━━━━━ Estratto del documento ━━━━━

Intervista ad Adriano Scianca, Direttore del Primato Nazionale e membro del Comitato Scientifico di Kulturaeuropa
Adriano, negli ultimi mesi Kulturaeuropa, insieme ad altre realtà culturali, ha rilanciato il tema della Partecipazione in un’ottica di superamento delle attuali strutture di rappresentanza. Pensi sia possibile dare sostanza a questo tema, fuori dalla solita logica semplicemente declamatoria e rituale del termine?
È sicuramente una delle sfide cruciali che ci attendono. La partecipazione, anziché la delega, era anche la chiave che per esempio alcune delle rivoluzioni del secolo scorso avevano trovato per superare la democrazia liberale. Corporativismo e socializzazione andavano in questo senso, ovvero verso un’idea di democrazia qualitativa, organica, partecipata. Oggi l’esigenza si fa ancora più pressante, perché un uso distorto delle nuove tecnologie ci ha reso spettatori passivi, per di più spettatori che credono di partecipare.
Ritieni che la Partecipazione, nonostante l’atomizzazione imperante, sia estensibile come principio “aristotelico” all’intera società? Oppure pensi che sia un tema afferente solo al governo del mondo del lavoro e dell’economia?
La Partecipazione è una delle chiavi per ripensare il politico. Pensiamo alla definizione di democrazia che dava Moeller van den Bruck: «La partecipazione di un popolo al proprio destino».

━━━━━ Dati forniti ━━━━━

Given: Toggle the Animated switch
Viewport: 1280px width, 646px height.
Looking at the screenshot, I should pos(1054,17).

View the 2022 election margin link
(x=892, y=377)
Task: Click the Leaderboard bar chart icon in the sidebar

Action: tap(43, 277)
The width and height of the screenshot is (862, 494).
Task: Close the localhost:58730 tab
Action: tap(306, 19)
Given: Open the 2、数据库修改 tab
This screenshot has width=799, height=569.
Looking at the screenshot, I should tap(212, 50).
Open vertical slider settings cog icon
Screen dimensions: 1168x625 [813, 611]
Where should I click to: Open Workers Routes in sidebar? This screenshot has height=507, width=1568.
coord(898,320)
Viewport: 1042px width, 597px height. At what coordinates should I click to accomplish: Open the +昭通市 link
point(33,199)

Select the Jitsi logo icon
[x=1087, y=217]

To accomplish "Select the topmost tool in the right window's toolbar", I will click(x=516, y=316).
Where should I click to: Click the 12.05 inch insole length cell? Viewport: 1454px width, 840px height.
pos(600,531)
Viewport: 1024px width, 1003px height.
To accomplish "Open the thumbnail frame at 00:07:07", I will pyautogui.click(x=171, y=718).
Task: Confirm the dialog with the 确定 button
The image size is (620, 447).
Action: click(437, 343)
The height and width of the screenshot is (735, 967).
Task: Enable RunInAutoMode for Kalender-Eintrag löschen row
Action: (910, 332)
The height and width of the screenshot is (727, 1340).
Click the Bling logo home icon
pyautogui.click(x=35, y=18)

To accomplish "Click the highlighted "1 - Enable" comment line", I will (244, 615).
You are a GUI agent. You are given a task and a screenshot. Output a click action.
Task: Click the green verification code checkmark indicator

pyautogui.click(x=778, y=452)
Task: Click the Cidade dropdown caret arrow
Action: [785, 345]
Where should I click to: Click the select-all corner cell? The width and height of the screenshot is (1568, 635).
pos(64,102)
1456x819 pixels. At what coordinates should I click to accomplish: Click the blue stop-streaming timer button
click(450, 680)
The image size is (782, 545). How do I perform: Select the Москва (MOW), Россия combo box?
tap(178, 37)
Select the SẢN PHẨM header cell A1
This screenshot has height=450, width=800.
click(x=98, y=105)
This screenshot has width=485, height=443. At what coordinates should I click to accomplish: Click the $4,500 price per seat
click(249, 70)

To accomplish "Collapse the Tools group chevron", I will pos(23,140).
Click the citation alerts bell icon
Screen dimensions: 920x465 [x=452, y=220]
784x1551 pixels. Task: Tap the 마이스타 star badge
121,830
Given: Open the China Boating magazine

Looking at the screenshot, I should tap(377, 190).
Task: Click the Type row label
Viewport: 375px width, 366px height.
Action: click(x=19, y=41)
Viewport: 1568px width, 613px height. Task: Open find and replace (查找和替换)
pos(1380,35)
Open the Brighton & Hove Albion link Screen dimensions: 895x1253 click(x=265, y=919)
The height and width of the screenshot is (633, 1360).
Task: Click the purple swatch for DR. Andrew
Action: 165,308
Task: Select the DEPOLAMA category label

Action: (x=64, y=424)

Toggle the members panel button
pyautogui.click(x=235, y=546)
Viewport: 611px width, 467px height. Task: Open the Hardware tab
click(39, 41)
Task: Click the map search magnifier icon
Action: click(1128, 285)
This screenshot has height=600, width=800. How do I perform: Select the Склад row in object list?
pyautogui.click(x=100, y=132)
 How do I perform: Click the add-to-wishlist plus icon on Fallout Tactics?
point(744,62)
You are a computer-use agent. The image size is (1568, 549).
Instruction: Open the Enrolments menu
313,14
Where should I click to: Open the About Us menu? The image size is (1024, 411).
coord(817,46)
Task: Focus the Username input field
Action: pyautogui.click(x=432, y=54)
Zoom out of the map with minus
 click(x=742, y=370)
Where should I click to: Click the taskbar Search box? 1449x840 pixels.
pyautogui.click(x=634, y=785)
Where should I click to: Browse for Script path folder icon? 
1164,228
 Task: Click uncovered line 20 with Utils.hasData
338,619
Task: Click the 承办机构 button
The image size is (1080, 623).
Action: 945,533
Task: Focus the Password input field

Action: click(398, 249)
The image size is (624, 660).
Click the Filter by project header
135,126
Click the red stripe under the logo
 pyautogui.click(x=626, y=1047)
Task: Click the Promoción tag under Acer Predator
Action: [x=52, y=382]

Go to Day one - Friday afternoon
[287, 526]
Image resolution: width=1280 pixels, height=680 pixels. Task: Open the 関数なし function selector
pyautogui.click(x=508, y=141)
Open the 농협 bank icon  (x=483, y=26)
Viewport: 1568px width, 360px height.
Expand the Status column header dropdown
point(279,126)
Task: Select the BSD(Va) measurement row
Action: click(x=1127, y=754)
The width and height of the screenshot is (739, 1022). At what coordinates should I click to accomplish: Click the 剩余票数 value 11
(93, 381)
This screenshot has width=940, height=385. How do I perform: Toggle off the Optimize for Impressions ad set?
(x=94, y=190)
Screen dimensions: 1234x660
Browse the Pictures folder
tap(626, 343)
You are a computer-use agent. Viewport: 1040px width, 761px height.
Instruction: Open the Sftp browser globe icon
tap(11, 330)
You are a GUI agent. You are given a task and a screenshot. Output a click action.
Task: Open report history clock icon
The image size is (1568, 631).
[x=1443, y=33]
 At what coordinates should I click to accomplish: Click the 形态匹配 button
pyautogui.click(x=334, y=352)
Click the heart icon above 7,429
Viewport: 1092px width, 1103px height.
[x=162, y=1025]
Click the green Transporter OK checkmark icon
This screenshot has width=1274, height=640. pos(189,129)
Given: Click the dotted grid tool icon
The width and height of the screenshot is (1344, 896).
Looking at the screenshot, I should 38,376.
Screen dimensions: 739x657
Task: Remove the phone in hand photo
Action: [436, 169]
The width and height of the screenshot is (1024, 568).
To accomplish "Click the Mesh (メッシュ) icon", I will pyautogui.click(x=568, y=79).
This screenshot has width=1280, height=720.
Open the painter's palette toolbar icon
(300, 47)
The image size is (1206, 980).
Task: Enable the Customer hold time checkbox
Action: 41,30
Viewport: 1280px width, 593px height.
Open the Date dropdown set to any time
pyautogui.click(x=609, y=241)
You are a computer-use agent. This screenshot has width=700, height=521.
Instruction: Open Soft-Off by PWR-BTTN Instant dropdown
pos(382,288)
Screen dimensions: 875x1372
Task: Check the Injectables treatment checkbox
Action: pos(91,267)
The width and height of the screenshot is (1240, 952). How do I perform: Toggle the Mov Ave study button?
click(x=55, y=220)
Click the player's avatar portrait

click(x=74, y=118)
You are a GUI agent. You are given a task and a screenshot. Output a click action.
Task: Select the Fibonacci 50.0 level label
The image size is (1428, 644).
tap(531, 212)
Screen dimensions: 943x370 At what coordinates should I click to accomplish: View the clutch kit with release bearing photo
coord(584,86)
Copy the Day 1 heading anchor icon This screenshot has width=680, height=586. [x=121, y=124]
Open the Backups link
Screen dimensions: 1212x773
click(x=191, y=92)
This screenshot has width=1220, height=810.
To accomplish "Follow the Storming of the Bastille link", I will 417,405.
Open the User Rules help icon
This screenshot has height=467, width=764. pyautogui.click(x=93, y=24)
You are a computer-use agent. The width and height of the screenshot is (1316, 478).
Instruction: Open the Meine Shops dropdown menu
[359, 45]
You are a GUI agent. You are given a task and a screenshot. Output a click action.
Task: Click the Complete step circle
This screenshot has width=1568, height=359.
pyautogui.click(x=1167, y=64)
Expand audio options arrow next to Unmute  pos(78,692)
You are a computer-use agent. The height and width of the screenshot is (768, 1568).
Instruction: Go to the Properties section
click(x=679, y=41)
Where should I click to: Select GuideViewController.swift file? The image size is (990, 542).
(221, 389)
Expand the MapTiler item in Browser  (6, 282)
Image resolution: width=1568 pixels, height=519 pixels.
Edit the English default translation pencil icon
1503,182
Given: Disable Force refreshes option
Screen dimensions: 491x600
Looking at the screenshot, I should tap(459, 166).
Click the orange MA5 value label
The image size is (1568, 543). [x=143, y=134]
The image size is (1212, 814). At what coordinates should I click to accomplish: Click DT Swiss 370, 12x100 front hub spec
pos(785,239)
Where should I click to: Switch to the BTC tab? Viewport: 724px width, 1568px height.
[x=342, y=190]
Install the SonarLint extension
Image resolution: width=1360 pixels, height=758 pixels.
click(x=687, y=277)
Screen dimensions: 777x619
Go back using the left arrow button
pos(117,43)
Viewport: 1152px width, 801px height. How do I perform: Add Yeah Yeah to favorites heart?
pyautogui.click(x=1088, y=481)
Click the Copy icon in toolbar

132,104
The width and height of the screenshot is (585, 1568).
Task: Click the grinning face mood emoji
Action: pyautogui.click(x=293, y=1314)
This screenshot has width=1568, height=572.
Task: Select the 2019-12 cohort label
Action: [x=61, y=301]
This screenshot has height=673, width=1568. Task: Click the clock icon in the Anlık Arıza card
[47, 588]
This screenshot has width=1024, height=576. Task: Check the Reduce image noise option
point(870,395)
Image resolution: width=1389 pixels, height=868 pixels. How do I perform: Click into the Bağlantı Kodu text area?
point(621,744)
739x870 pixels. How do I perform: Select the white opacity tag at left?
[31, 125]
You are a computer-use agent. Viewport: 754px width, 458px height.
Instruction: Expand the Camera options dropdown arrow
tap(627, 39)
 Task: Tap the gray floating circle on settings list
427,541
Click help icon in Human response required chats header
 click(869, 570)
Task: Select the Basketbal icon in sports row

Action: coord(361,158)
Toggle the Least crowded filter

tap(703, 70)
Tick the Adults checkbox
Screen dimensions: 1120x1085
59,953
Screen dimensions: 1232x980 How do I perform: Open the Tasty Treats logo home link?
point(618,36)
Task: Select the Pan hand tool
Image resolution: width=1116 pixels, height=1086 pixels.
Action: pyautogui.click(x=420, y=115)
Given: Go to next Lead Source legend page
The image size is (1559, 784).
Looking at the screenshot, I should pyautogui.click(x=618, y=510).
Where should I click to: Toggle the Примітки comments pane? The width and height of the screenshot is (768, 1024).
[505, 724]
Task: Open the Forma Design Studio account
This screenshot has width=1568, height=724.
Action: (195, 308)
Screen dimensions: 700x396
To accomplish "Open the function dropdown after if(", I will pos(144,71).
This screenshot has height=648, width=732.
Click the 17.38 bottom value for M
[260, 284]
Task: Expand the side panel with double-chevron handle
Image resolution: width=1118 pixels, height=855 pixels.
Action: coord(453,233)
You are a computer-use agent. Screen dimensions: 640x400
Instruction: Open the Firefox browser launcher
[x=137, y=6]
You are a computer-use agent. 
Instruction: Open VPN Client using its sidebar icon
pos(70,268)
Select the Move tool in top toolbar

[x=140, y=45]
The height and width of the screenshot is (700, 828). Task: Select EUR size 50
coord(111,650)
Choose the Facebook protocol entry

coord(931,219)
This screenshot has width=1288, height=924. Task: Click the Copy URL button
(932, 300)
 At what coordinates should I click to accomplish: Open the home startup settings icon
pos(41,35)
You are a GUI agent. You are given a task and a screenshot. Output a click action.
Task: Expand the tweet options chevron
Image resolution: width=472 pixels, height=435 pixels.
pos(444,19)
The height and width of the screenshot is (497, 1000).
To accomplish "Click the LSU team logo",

━━━━━

Istruzioni di lavoro:
(a) Ricopia dall'intervista ad Adriano Scianca tutto il testo che va da "È sicuramente una" fino a "credono di partecipare.".
(b) Riassumi in due frasi l'intervista ad Adriano Scianca.
(c) Prosegui l'intervista ad Adriano Scianca dal punto in cui si interrompe.
I record non hanno alcun ruolo in questo lavoro.

Risultati per compito:
(a)
È sicuramente una delle sfide cruciali che ci attendono. La partecipazione, anziché la delega, era anche la chiave che per esempio alcune delle rivoluzioni del secolo scorso avevano trovato per superare la democrazia liberale. Corporativismo e socializzazione andavano in questo senso, ovvero verso un’idea di democrazia qualitativa, organica, partecipata. Oggi l’esigenza si fa ancora più pressante, perché un uso distorto delle nuove tecnologie ci ha reso spettatori passivi, per di più spettatori che credono di partecipare.

(b) Adriano Scianca considera la partecipazione, anziché la delega, una delle sfide cruciali: alcune rivoluzioni del secolo scorso l'avevano già cercata con corporativismo e socializzazione per superare la democrazia liberale. Oggi l'esigenza è più pressante perché un uso distorto delle nuove tecnologie ci ha reso spettatori passivi che credono di partecipare, e per lui la partecipazione è una delle chiavi per ripensare il politico, come nella definizione di democrazia di Moeller van den Bruck: «La partecipazione di un popolo al proprio destino».

(c)
La Rivista Prometheica, di cui sei uno degli animatori, insiste molto sul tema
dell’Accelerazionismo: in quest’ottica, è possibile immaginare quale potrà essere in futuro il rapporto tra Tecnica e Politica? In poche parole, quali forme di rappresentanza dei corpi intermedi è possibile ipotizzare nell’epoca del “Prometeismo”?
È ovvio che la tecnica oggi rende possibile forme di partecipazione diretta un tempo
irrealizzabili su vasta scala. Se la cosa è pensata al di fuori dell’ottimismo naif con cui il tema è stato declinato ad esempio dal mondo grillino, se non si ha una visione “messianica” di internet, si possono ipotizzare meccanismi decisamente innovativi.
La postdemocrazia in politica, la quarta rivoluzione industriale nel mondo dell’economia e delle relazioni sociali. Quali risposte si possono dare a questa crescente dicotomia?
Tema vasto e che coinvolge un più ampio progetto di Civiltà. Credo che le trasformazioni tecnologiche possano comportare, anziché una estinzione del politico, una sua sublimazione, nella misura in cui il politico può essere ripensato per essere all’altezza delle sfide presenti. Ovviamente va abbandonato il nostalgismo reazionario e impolitico per il «mondo di prima» e la credenza irrealistica di poter semplicemente bloccare certe dinamiche. Ma, per esempio quando parliamo di moneta elettronica, perché non darne una declinazione che ne faccia un perno della sovranità, anziché un elemento destabilizzatore? Intelligenza artificiale, robotica,
ingegneria genetica sono le grandi questioni del futuro. Sono questioni politiche, il politico deve capirle, innervarle, dirigerle, interpretarle. Se invece continuiamo a pensare il politico come «altro» dalla tecnica, fatalmente la tecnica colonizzerà e spolperà il politico.
Ritieni possibile mettere in discussione in modo efficace gli attuali “modelli sociali di riferimento”? E in quest’ottica, quale ruolo può giocare Kulturaeuropa ed in generale il mondo culturale che potremmo definire, per comodita’ espositiva, “non conforme?”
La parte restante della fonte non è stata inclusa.